A group of Danish companies and researcher is looking to change those numbers. With the Climate Feed project backed by the Innovation Fund Denmark, a feed additive consisting of seaweed is being developed for cows that can impede the formation of methane gas in their stomach.

Many advantages of using seaweed

The goal of developing a feed additive containing seaweed is not as far away as it may seem. Brown, red or green macro algae (seaweed) from Nordic seas contains a variety of bioactive compounds such as tannins and antioxidants. Nordic seaweed species have in certain concentration been documented to lower the production of methane produced in a cow’s stomach says the project manager Anne-Belinda Bjerre from Danish Technological Institute (DTI)
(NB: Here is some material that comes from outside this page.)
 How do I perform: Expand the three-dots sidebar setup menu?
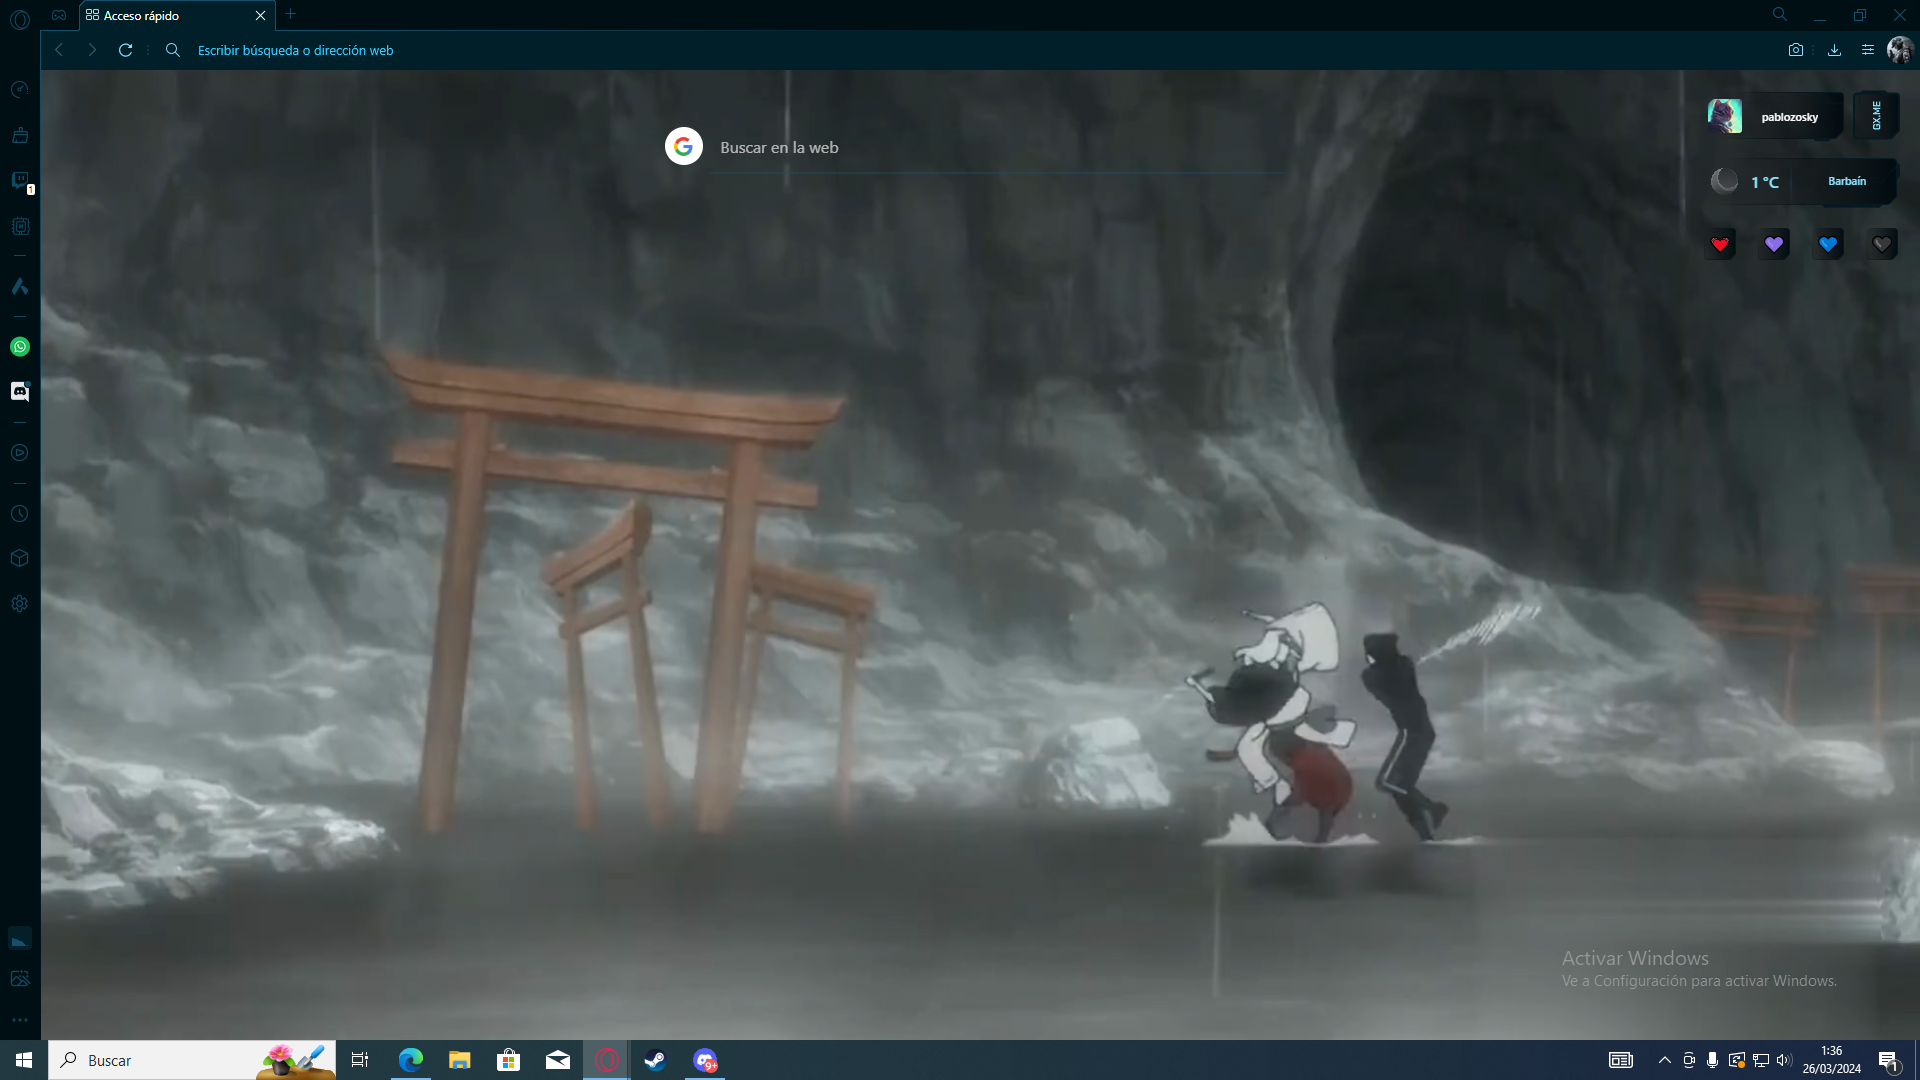pos(19,1020)
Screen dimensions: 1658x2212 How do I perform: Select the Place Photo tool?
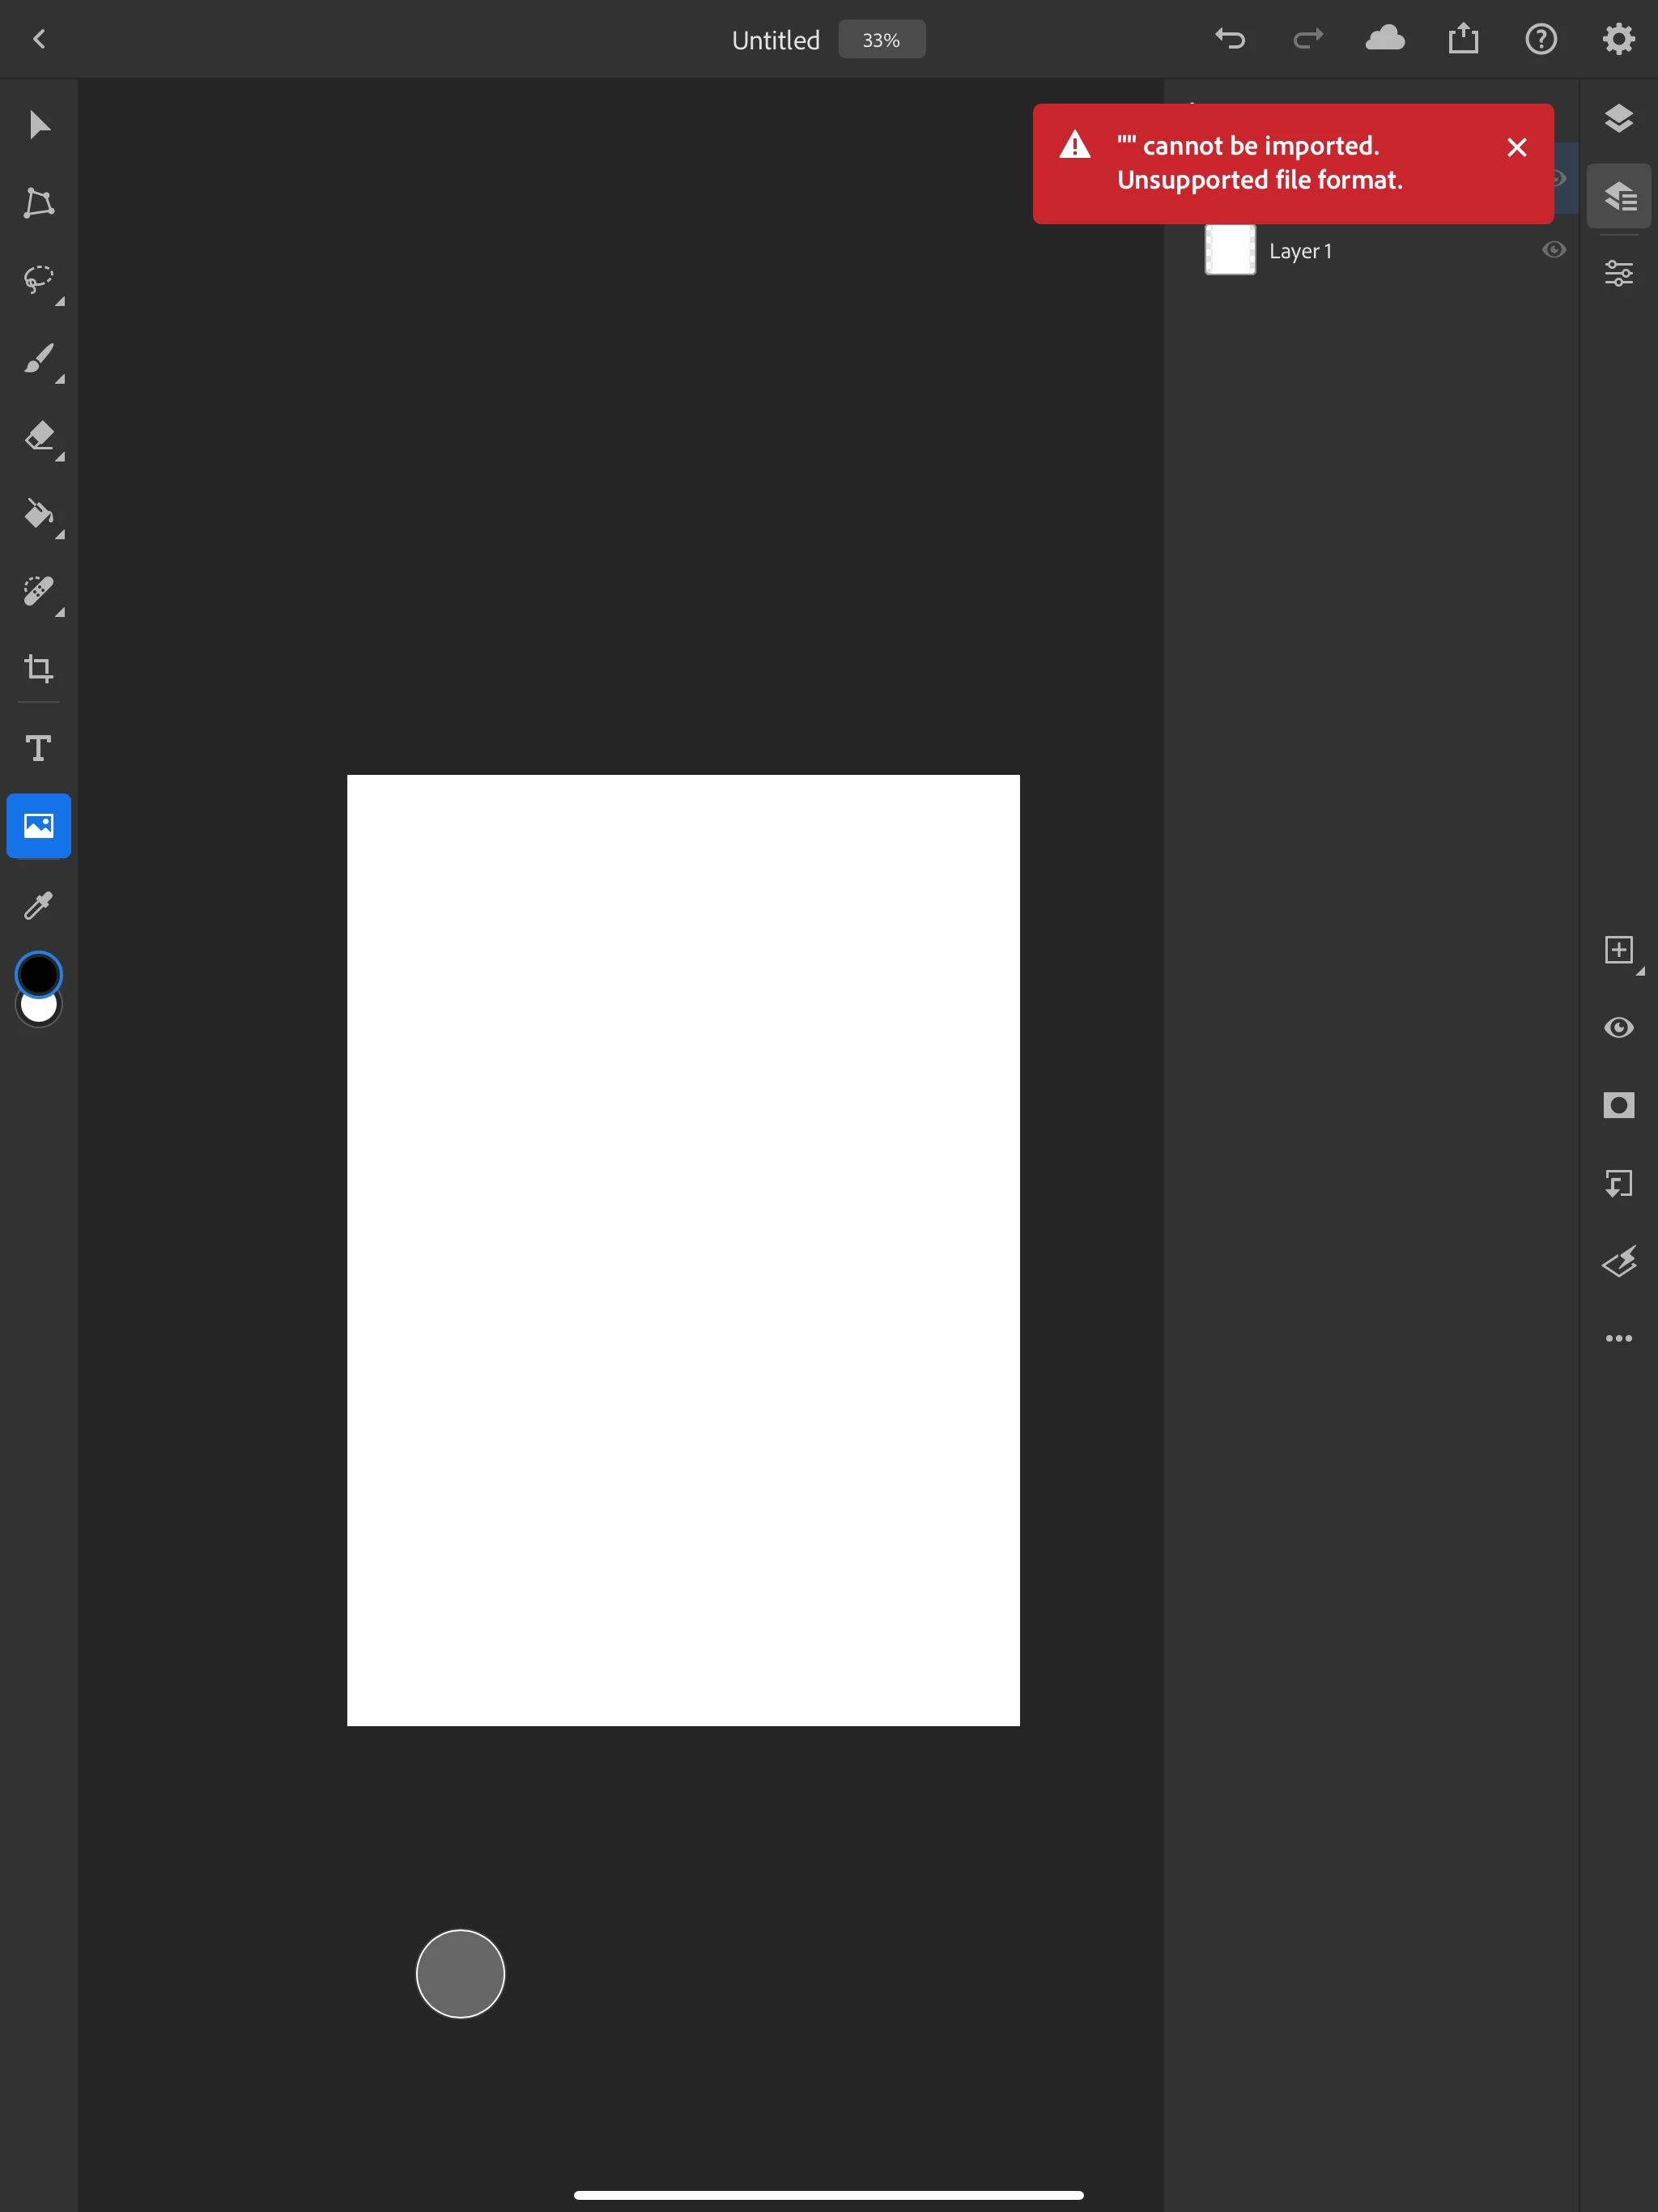pos(39,826)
In the project methods of cultivating and following treating the seaweed into a finalized feed formulation in the shape of dried powder or pills that the farmer can easily add to the feed are being developed. The product needs a known and stable content of the active components that reduce the emission of greenhouse gases without impacting the milk production, taste and quality.

Seaweed has many attractive features. It is produced at sea and requires neither fertilizer nor fresh water to grow. On the contrary, it actually benefits from the nutrients that are expelled at sea from agriculture and aquaculture. In that way both a cleaner ocean environment and a more sustainable production system is obtained, says Anne-Belinda Bjerre.

Multiple promising species in Danish seas
The particular species that are used in the project are selected from the 400 species in Danish seas. In the project a few promising candidates have already been selected, for instance brown macro algae that already is being cultivated both in Denmark and near Faroe Islands at the company Ocean Rainforest.

The company Dansk Tang along with Aarhus University collaborats in the selection of the most suitable species and cultivation methods. The chosen species are processed in Danish companies Vilofoss and DLG, after which a herd of dairy cattle will be given the seaweed-based additive, while Danish Technological Institute, Aarhus University and SEGES documents the reducion of methane emissions from the cows.

Vilofoss, which is owned by DLG and thus Danish farmers, has factories located in 15 different European countries, and will be responsible for commercializing the final feed using seaweed-based additive with documented methane reducing effect on dairy cows.

The Danish dairy producer Naturmælk wants to be the first to produce milk from cows fed with seaweed-based additive. The expectations are that farmers supplying other dairy producers will want to use seaweed as additive in their feed.

The additive might also have additional benefits aside from the methane reduction, such as a lower requirement of feed consumed by each cow, since the containing carbon-bound energy is better utilized rather than being released as methane. Danish Technological Institute estimates that combined Nordic seaweed cultivation efforts can make up an area the size of the Danish island of Bornholm (588 km²). That would be enough to supply approximately 40% of the cows in the six largest dairy producers in the European Union and thereby significantly lowering the overall climate impact.